JESINA. Amici: "La società ha dato tutto, nulla di cui vergognarci"
Il dg dei leoncelli esprime il proprio pensiero dopo il pari contro l'ìAtletico Gallo

JESI. Dopo una settimana turbolenta, la Jesina ha ottenuto un pareggio casalingo contro l’Atletico Gallo. Una prestazione tutto sommato sufficiente, che non riesce però a colmare la rabbia dei tifosi jesini, che anche nel post partita di ieri hanno fatto sentire il proprio dissenso. A prendere la parola in sala stampa e metterci la faccia, è stato il dg leoncello Gianfranco Amici.

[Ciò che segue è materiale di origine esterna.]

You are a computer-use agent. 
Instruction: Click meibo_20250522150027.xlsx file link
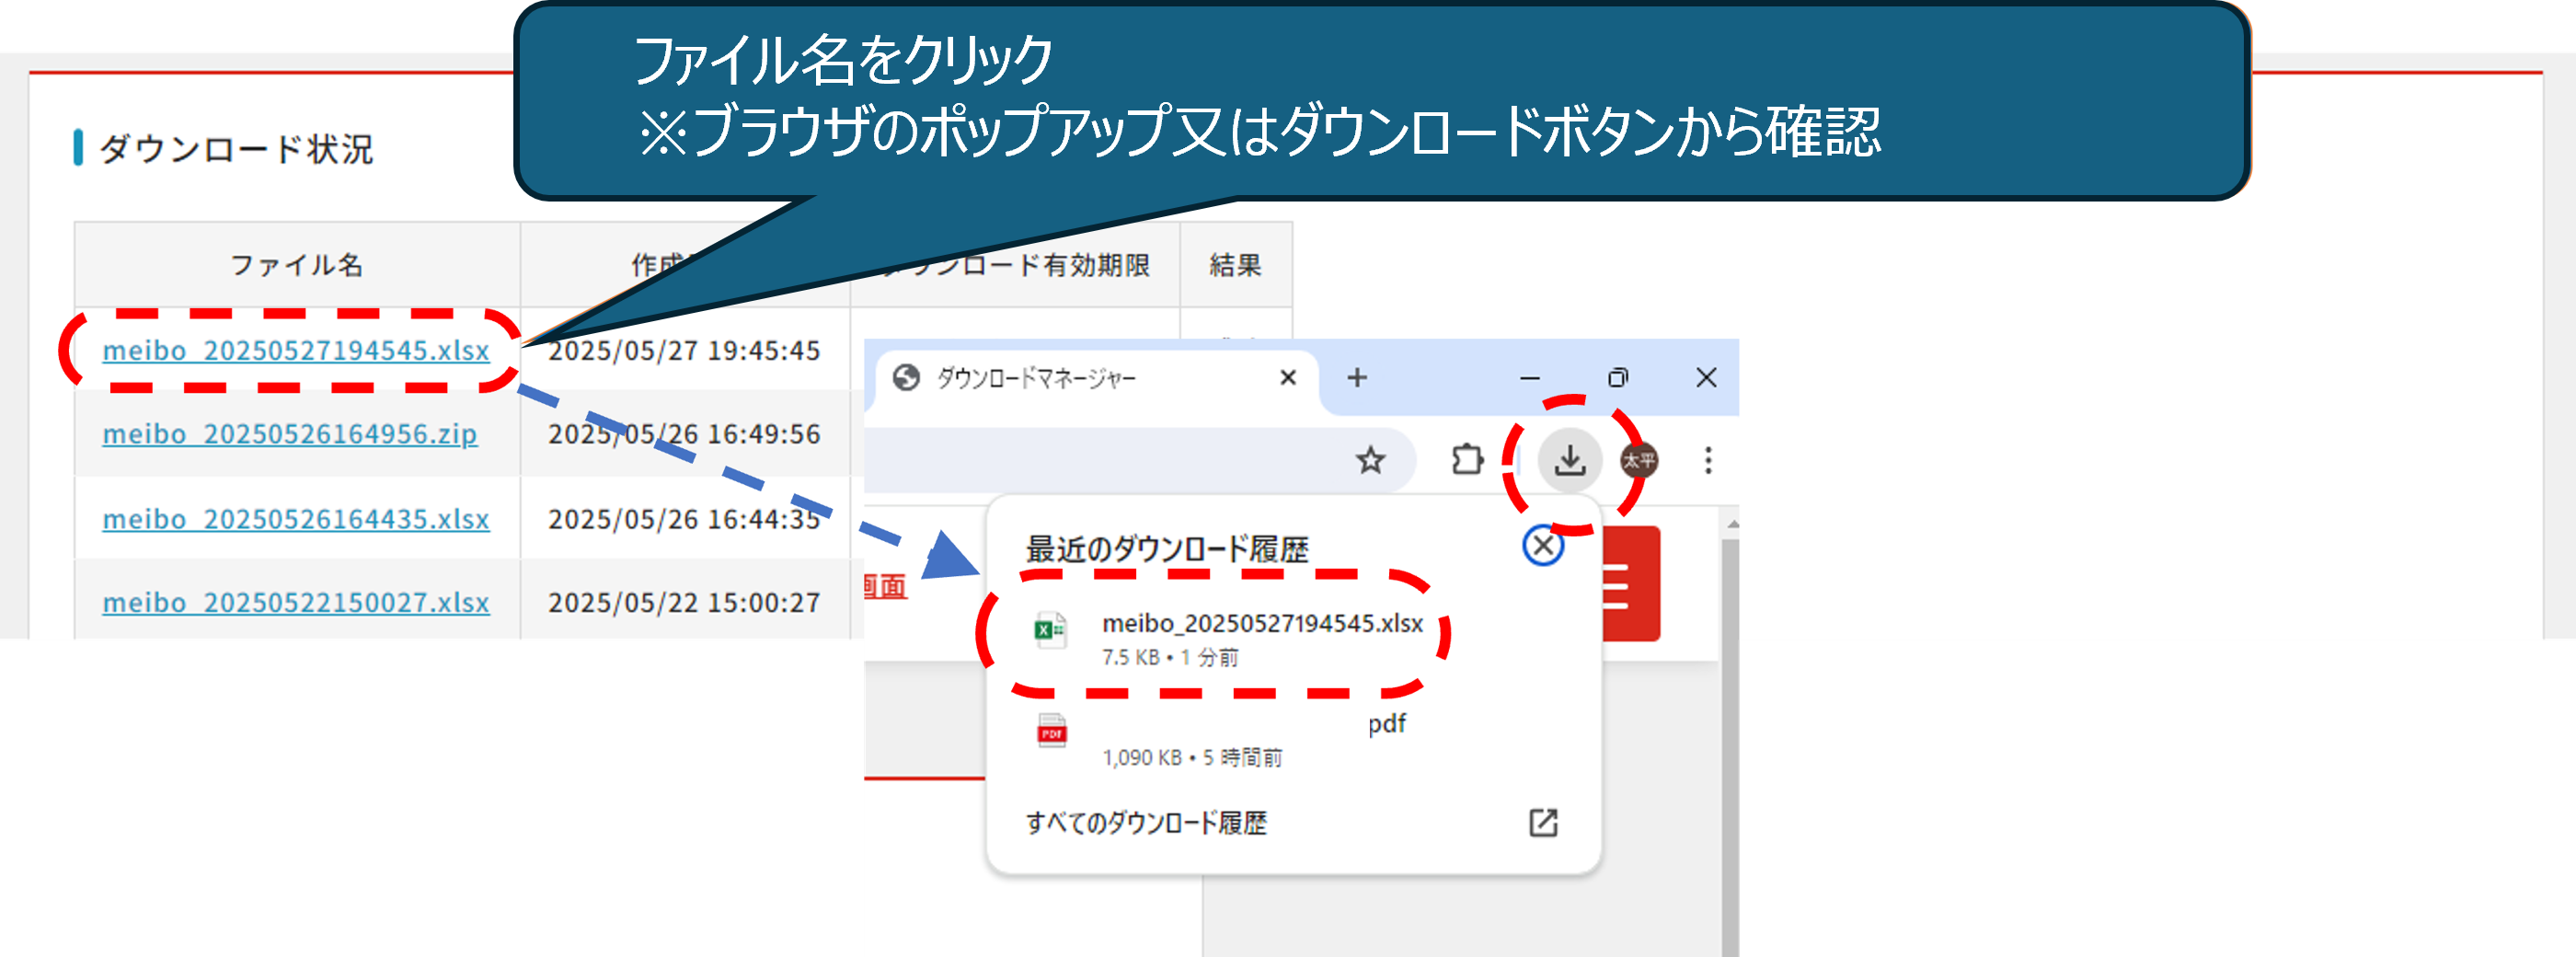coord(296,603)

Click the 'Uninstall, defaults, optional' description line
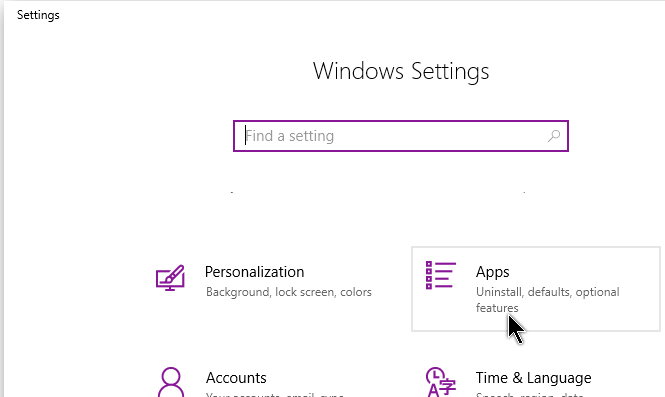tap(548, 292)
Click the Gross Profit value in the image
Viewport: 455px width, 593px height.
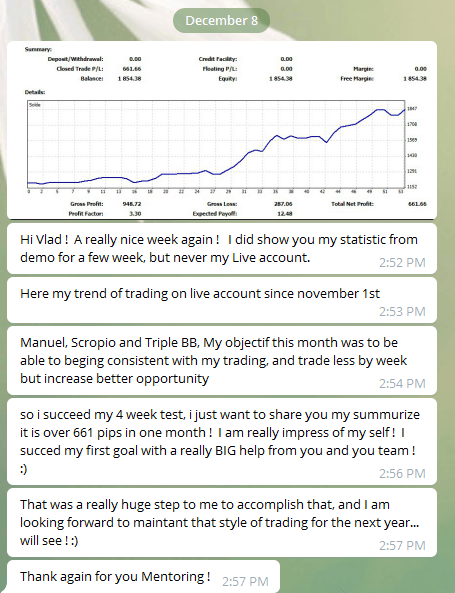(132, 204)
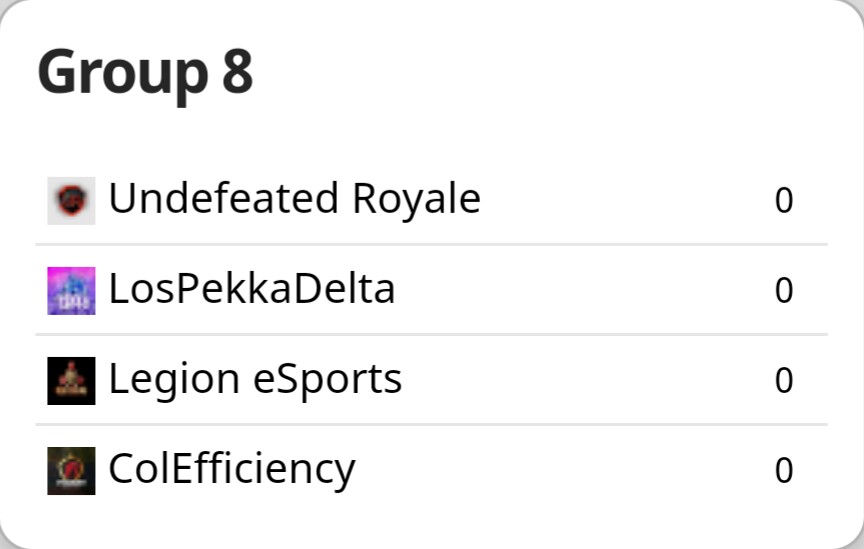Screen dimensions: 864x549
Task: Highlight the Legion eSports standings row
Action: [600, 380]

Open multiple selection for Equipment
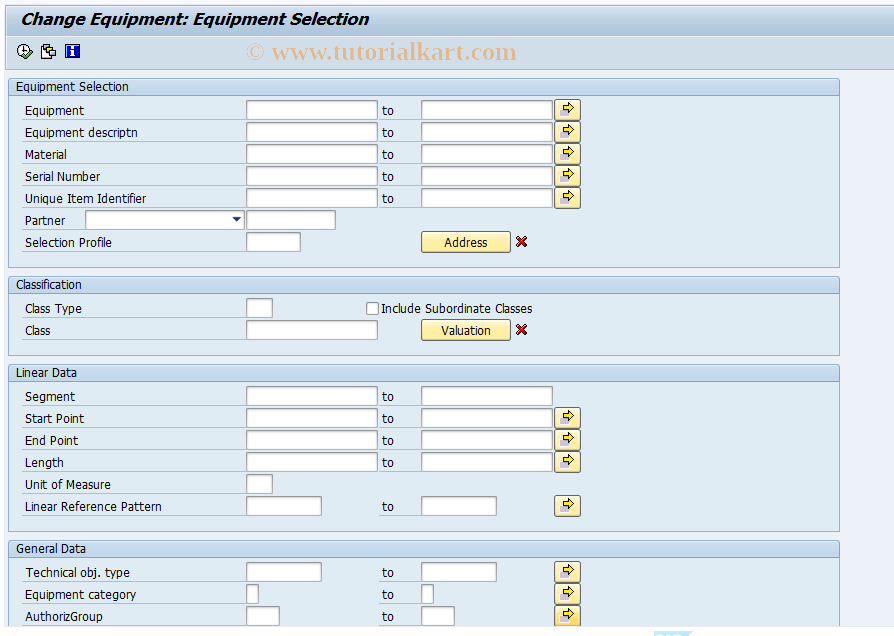click(x=567, y=109)
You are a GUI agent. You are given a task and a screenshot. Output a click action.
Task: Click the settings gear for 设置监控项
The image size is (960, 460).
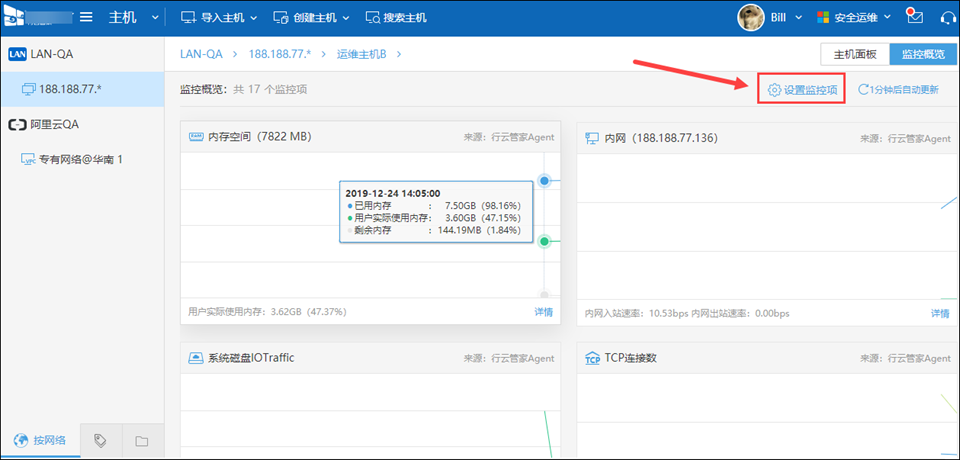click(774, 90)
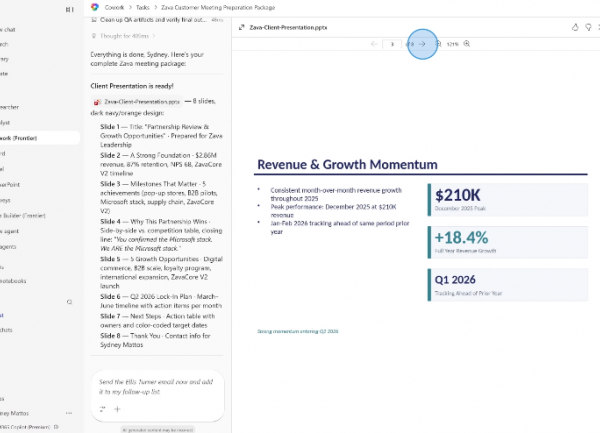The height and width of the screenshot is (433, 600).
Task: Give a thumbs down to the presentation
Action: (x=588, y=27)
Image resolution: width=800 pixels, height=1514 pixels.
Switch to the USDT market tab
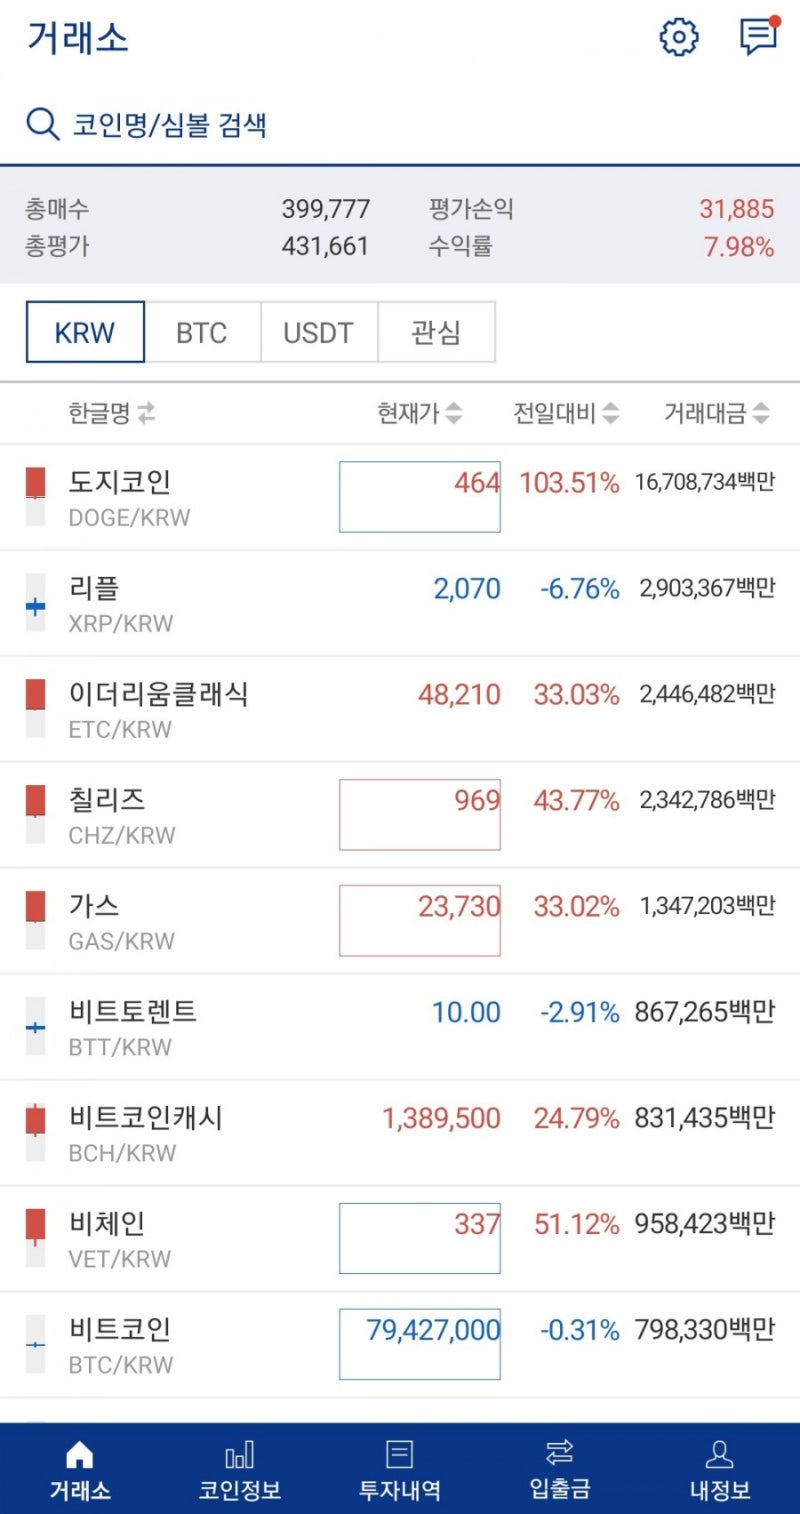click(x=320, y=332)
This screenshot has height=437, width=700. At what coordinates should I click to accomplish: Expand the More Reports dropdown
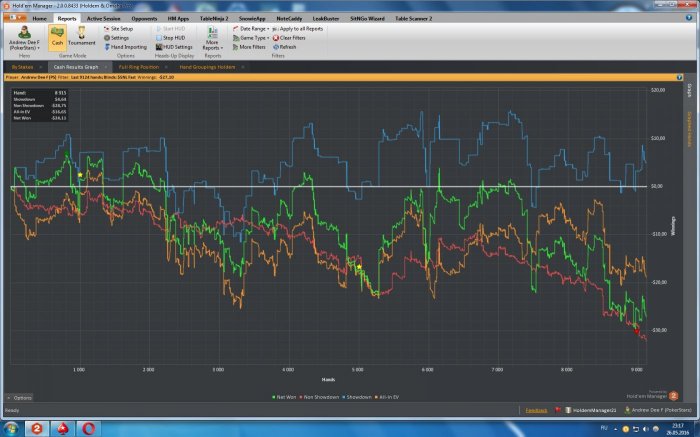coord(212,40)
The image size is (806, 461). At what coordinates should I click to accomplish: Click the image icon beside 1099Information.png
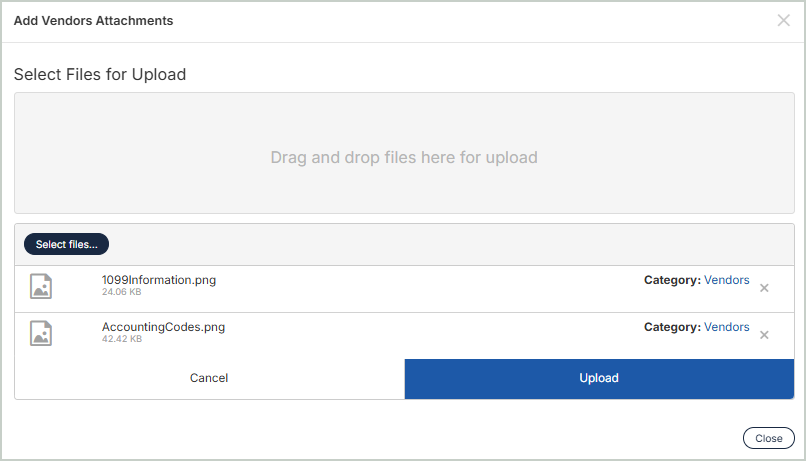point(41,287)
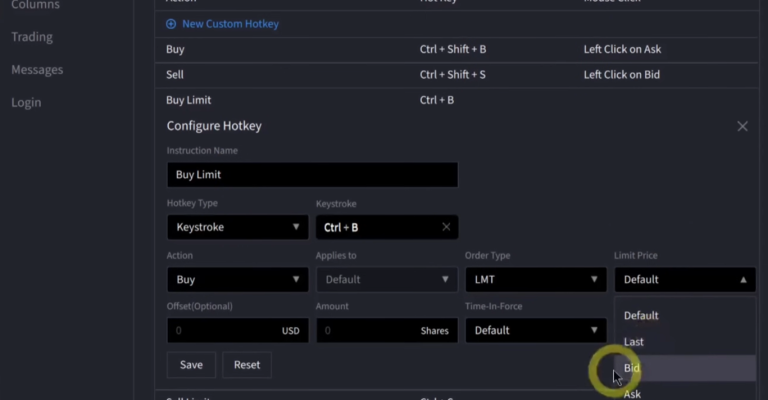Expand the Action dropdown set to Buy

(237, 280)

“Il clima è stato difficile e poteva dare ancora più fastidio alla squadra in campo. Non è facile giocare quando fin dall’inizio si viene insultati, poi se era giusto o meno, non sta a me dirlo - ammette Amici - i problemi settimanali, si sono rispecchiati poi in campo, anche se i ragazzi si sono applicati, pareggiando contro un’ottima squadra. Prendiamo questo posto e guardiamo avanti. Ci prendiamo gli insulti, ma c’è consapevolezza da parte della società, di essere sempre stata vicino alla squadra e di aver fatto tutto il possibile, senza doversi vergognare di nulla, contrariamente da quanto possano pensare gli altri”.
Jesina, orfana di mister Strappini, a cui non si poteva certo chiedere miracoli in pochi giorni. La società è già proiettata al futuro e in queste ultimissime settimane di campionato, proverà a riflettere in vista della prossima stagione.
“La partenza di Strappini ci ha sorpreso solo in parte, però a quel punto l’unica cosa a cui pensare era quella di andare avanti e finire in maniera dignitosa il campionato. Con il Gallo non abbiamo vinto, ma reputo che la prestazione, visto tutto quello che è successo, sia stata abbastanza dignitosa - conclude Amici - Ora come detto guardiamo avanti e valutiamo ciò che può essere mantenuto o meno in ottica futura”.